Quantum Superconducting circuits are a possibility for the basic archecture of Quantum Computers [1] . Currently they exhibit 1 and 2 body interactions (4 is a possibility but not implemented [2]). These types of Quantum Computers operator on a Gate based system where gates (operations) are applied to groups of Qubits to execute Qunatum algorithms.

Gates which apply to more than 2 Qubits are decomposed inot 1 & 2 gates to be executed. This effects the gate time and gate fidelity we aim to combat this by producing a circuit which can perform 1,2 and 3 body interactions. This would make Multi Body gates mich quicker and produce a higher Fidelity.

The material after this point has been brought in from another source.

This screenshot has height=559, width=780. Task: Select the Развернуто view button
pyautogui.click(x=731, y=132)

Toffoli gate executed on a SCC and an Ion Trap Quantum Computer [3]

As it can be seen above the Toffoli gate performed on the IBM Quantum Computer [3] has a fidelity much lower than the Ion Trap QC which is to be expected. We aim to imporve on this by using a flux-qubit type element along with theoritical procedures developed in my PhD to perform this gate opertaion much quiker and with a higher fidelity.

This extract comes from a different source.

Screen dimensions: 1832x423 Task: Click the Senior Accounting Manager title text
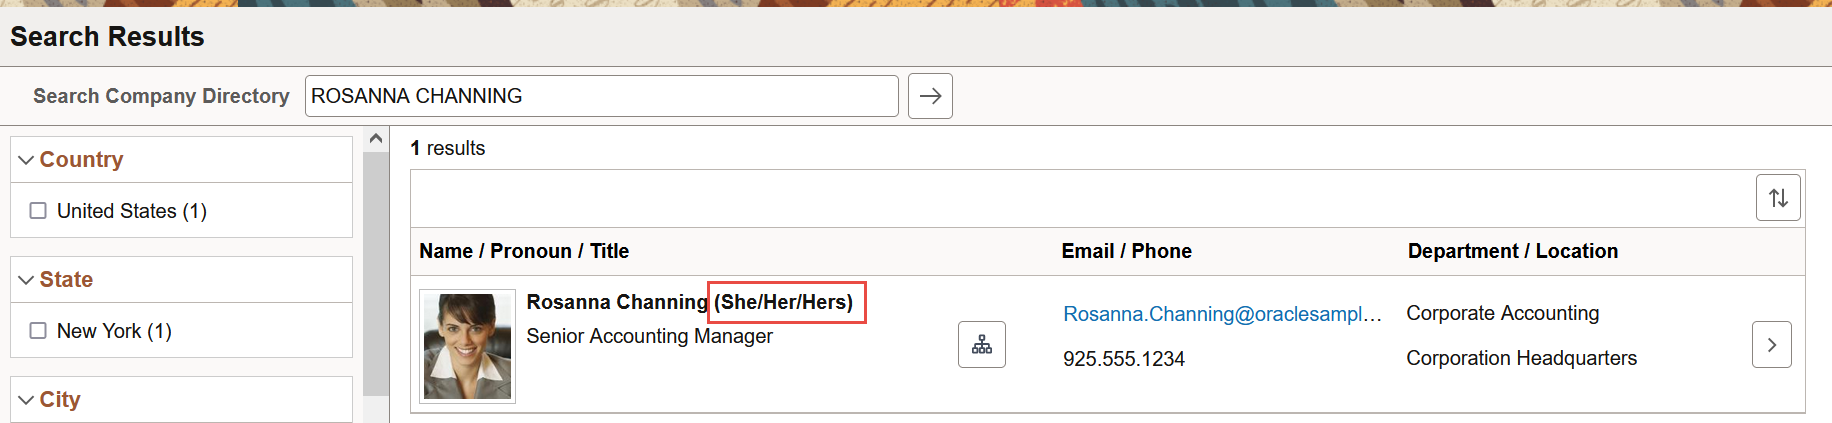649,336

Toffoli decomposition into 1 and 2 body gates.

To do this we attempt to perform the gate in a single shot using the circuit we designed that can perform all interactions up to third order. This is exactly what you need for the decomposition of the Three qubit Toffoli gate however these interaction are very small as the interaction strength scales inversely to the number of qubits in the interaction. This here is where our challenge lies, we need to design a procedure where in we can make use of the small three body interaction without other interaction over powering them.

Update Feb 2022

This research has now been publised. You can find the article here

References

[1] - Arute, F., Arya, K., Babbush, R., Bacon, D., Bardin, J. C., Barends, R., … Martinis, J. M. (2019). Quantum supremacy using a programmable superconducting processor. Nature, 574(7779), 505–510. https://doi.org/10.1038/s41586-019-1666-5

[2] - Sameti, M., Potočnik, A., Browne, D. E., Wallraff, A., & Hartmann, M. J. (2017). Superconducting quantum simulator for topological order and the toric code. Physical Review A, 95(4), 1–20. https://doi.org/10.1103/PhysRevA.95.042330

[3] - Linke, Norbert Matthias et al. “Experimental comparison of two quantum computing architectures.” Proceedings of the National Academy of Sciences 114 (2017): 3305 - 3310.